## Exercise brief
Nothing in the listing below should be skipped, so transcribe it all exactly.

━━━ Information provided

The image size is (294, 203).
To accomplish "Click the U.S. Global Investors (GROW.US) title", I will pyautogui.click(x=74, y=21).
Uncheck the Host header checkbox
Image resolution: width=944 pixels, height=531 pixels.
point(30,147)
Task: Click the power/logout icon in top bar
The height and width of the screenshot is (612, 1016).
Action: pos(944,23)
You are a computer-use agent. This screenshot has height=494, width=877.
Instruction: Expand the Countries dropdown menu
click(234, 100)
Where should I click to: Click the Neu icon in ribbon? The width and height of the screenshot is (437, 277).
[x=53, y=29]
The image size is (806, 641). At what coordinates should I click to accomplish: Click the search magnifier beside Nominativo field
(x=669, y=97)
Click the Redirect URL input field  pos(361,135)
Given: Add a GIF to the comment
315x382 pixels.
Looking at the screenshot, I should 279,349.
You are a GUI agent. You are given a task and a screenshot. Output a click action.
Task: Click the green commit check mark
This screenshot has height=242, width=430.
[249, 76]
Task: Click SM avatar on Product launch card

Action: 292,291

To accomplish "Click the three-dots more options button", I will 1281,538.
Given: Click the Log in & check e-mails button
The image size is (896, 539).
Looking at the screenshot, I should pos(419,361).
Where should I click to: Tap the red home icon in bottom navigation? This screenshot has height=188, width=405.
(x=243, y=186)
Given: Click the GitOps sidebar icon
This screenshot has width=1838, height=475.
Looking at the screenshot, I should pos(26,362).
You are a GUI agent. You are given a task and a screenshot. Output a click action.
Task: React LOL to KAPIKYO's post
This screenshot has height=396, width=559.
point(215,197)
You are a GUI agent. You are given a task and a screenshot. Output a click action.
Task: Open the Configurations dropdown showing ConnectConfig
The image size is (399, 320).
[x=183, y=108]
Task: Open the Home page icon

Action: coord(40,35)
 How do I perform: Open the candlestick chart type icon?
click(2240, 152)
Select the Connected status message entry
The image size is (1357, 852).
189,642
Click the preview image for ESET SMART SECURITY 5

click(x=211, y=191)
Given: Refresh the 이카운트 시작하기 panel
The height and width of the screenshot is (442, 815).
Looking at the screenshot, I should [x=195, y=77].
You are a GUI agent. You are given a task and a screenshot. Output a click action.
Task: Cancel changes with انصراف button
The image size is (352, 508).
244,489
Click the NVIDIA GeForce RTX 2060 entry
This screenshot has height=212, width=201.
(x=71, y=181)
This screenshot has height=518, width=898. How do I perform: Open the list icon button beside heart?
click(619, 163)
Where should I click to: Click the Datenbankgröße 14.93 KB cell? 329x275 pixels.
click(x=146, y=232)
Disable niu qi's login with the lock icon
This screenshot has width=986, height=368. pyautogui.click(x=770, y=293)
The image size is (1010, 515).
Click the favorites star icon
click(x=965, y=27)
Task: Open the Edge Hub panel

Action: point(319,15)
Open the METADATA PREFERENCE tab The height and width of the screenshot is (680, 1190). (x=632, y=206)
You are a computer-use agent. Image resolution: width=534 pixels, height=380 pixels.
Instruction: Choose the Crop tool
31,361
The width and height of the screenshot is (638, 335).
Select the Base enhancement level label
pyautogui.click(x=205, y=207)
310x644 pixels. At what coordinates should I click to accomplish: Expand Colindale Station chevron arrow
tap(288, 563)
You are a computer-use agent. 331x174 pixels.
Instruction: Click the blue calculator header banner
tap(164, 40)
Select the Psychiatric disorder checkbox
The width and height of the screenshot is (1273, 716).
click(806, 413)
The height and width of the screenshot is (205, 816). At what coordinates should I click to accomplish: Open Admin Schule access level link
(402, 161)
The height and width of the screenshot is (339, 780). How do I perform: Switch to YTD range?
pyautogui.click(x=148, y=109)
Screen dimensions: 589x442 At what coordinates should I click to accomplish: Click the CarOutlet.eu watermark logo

━━━━━━

## Task answer
The image size is (294, 203).
To accomplish "Click the U.S. Global Investors (GROW.US) title", I will pyautogui.click(x=74, y=21).
Uncheck the Host header checkbox
Image resolution: width=944 pixels, height=531 pixels.
point(30,147)
Task: Click the power/logout icon in top bar
The height and width of the screenshot is (612, 1016).
Action: pos(944,23)
You are a computer-use agent. This screenshot has height=494, width=877.
Instruction: Expand the Countries dropdown menu
click(234, 100)
Where should I click to: Click the Neu icon in ribbon? The width and height of the screenshot is (437, 277).
[x=53, y=29]
The image size is (806, 641). At what coordinates should I click to accomplish: Click the search magnifier beside Nominativo field
(x=669, y=97)
Click the Redirect URL input field  pos(361,135)
Given: Add a GIF to the comment
315x382 pixels.
Looking at the screenshot, I should 279,349.
You are a GUI agent. You are given a task and a screenshot. Output a click action.
Task: Click the green commit check mark
This screenshot has height=242, width=430.
[249, 76]
Task: Click SM avatar on Product launch card

Action: 292,291

To accomplish "Click the three-dots more options button", I will 1281,538.
Given: Click the Log in & check e-mails button
The image size is (896, 539).
Looking at the screenshot, I should pos(419,361).
Where should I click to: Tap the red home icon in bottom navigation? This screenshot has height=188, width=405.
(x=243, y=186)
Given: Click the GitOps sidebar icon
This screenshot has width=1838, height=475.
Looking at the screenshot, I should pos(26,362).
You are a GUI agent. You are given a task and a screenshot. Output a click action.
Task: React LOL to KAPIKYO's post
This screenshot has height=396, width=559.
point(215,197)
You are a GUI agent. You are given a task and a screenshot. Output a click action.
Task: Open the Configurations dropdown showing ConnectConfig
The image size is (399, 320).
[x=183, y=108]
Task: Open the Home page icon

Action: coord(40,35)
 How do I perform: Open the candlestick chart type icon?
click(2240, 152)
Select the Connected status message entry
The image size is (1357, 852).
189,642
Click the preview image for ESET SMART SECURITY 5

click(x=211, y=191)
Given: Refresh the 이카운트 시작하기 panel
The height and width of the screenshot is (442, 815).
Looking at the screenshot, I should [x=195, y=77].
You are a GUI agent. You are given a task and a screenshot. Output a click action.
Task: Cancel changes with انصراف button
The image size is (352, 508).
244,489
Click the NVIDIA GeForce RTX 2060 entry
This screenshot has height=212, width=201.
(x=71, y=181)
This screenshot has height=518, width=898. How do I perform: Open the list icon button beside heart?
click(619, 163)
Where should I click to: Click the Datenbankgröße 14.93 KB cell? 329x275 pixels.
click(x=146, y=232)
Disable niu qi's login with the lock icon
This screenshot has width=986, height=368. pyautogui.click(x=770, y=293)
The image size is (1010, 515).
Click the favorites star icon
click(x=965, y=27)
Task: Open the Edge Hub panel

Action: point(319,15)
Open the METADATA PREFERENCE tab The height and width of the screenshot is (680, 1190). (x=632, y=206)
You are a computer-use agent. Image resolution: width=534 pixels, height=380 pixels.
Instruction: Choose the Crop tool
31,361
The width and height of the screenshot is (638, 335).
Select the Base enhancement level label
pyautogui.click(x=205, y=207)
310x644 pixels. At what coordinates should I click to accomplish: Expand Colindale Station chevron arrow
tap(288, 563)
You are a computer-use agent. 331x174 pixels.
Instruction: Click the blue calculator header banner
tap(164, 40)
Select the Psychiatric disorder checkbox
The width and height of the screenshot is (1273, 716).
click(806, 413)
The height and width of the screenshot is (205, 816). At what coordinates should I click to accomplish: Open Admin Schule access level link
(402, 161)
The height and width of the screenshot is (339, 780). How do I perform: Switch to YTD range?
pyautogui.click(x=148, y=109)
Screen dimensions: 589x442 At what coordinates should I click to accomplish: Click the CarOutlet.eu watermark logo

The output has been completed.